Most computers get round this problem of lack of memory using 'virtual memory' hardware. What is virtual memory? It's just a clever way to give the appearance of having more memory than you really do. Suppose you are going shopping. You intend to buy clothes from your favorite boutique, food from the supermarket and some things for the house from a department store. Trouble is you know your memory just isn't good enough to remember so many things. You are bound to forget something. No problem you just write a list for each shop. When in the boutique you just read off the things you wanted there. It's a small list so once looked at you can remember it all. When you go to the department store you can forget the boutique list completely and just read off the new department store set of items, then the same again in the supermarket. Now suppose you didn't get everything you wanted in the boutique. After the supermarket you go to another clothes shop and check the boutique list again to see what hasn't been crossed off. Off you go again, mind only on clothes. No need to worry about the other lists.

The Raspberry Pi Model B

Virtual memory works in the same way. It is used in situations where the computer will need to multitask. It can actually only do one thing at a time so each separate task takes turns just as you couldn't go in all the shops simultaneously so visited them on after the other. Rather than storing all the data needed for each task in memory at once, they are all stored out on an external disk (which acts like the piece of paper storing the lists). Each time a task is started or continued, its data is swapped back in to memory (just as you re-learnt the appropriate shopping list at each new shop). When it's another task's turn, all its current data is stored back out to disk, ready for the new task to take over.

There for you

Virtual memory hardware makes all this happen invisibly. It manages all the swapping so that the actual computer is completely unaware that it doesn't really just have one big memory where everything is. The hardware makes sure that task's data is just there in its memory when it needs it. That's a bit like having your own personal assistant who looks after the lists and as you wander round the shops just tells you what you want next as you get there.

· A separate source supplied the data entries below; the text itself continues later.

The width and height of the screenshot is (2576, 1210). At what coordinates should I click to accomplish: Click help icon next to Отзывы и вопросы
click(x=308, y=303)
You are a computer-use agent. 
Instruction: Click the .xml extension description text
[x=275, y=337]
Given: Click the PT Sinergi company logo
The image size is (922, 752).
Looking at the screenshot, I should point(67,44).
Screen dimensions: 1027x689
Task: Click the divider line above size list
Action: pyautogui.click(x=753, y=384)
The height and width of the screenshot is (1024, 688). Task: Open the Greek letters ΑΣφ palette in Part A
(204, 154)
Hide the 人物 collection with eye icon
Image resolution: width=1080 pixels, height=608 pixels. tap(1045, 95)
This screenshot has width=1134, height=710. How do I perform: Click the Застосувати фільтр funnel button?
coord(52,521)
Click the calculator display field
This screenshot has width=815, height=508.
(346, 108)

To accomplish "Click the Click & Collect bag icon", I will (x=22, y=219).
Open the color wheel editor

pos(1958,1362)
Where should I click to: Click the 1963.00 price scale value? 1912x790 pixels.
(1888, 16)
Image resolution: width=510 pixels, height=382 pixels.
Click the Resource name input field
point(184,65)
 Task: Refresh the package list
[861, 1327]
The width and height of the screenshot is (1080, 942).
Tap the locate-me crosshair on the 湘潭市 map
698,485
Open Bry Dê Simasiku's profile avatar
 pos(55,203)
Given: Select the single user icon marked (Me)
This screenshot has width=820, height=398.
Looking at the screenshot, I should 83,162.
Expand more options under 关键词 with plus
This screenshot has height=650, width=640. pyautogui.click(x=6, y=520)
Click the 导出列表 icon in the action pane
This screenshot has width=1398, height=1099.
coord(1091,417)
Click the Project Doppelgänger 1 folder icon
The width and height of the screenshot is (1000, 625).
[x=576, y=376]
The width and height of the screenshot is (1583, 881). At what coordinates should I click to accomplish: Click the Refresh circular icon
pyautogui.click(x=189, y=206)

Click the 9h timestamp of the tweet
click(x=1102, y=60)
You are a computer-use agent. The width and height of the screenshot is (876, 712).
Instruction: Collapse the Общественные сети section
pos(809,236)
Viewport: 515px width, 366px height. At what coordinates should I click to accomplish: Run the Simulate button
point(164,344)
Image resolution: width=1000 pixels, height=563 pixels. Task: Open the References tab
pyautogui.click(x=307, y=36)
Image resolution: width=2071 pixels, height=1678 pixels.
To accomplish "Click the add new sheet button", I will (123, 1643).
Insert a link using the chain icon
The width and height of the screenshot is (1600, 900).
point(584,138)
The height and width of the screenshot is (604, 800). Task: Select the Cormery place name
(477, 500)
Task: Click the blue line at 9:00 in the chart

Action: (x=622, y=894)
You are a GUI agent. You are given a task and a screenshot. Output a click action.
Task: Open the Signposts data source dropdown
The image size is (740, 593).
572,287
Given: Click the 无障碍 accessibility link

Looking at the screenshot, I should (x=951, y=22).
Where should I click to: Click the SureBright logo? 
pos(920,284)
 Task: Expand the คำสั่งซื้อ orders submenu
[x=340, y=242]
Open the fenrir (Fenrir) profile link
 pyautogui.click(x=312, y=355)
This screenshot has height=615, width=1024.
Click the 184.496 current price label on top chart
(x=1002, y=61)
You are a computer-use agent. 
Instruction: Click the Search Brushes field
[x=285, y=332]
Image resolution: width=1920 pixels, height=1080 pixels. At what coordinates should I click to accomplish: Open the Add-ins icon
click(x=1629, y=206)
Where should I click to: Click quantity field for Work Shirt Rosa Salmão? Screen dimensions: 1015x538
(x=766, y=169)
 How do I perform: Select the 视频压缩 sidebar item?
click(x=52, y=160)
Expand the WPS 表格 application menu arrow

So back to the Raspberry Pi. What was needed was for Broadcom HDTV chips to include virtual memory hardware...and possibly because Broadcom were very supportive their next chip design did! That meant the Raspberry Pi Foundation didn't need a fabrication line to be set up just for them. They could buy what were now off-the shelf chips really cheaply.

So the Raspberry Pi is up and running. A lucky few have them already and it won't be long before there are plenty fabricated. Now what is needed is for the people who do get their hands on them to start programming.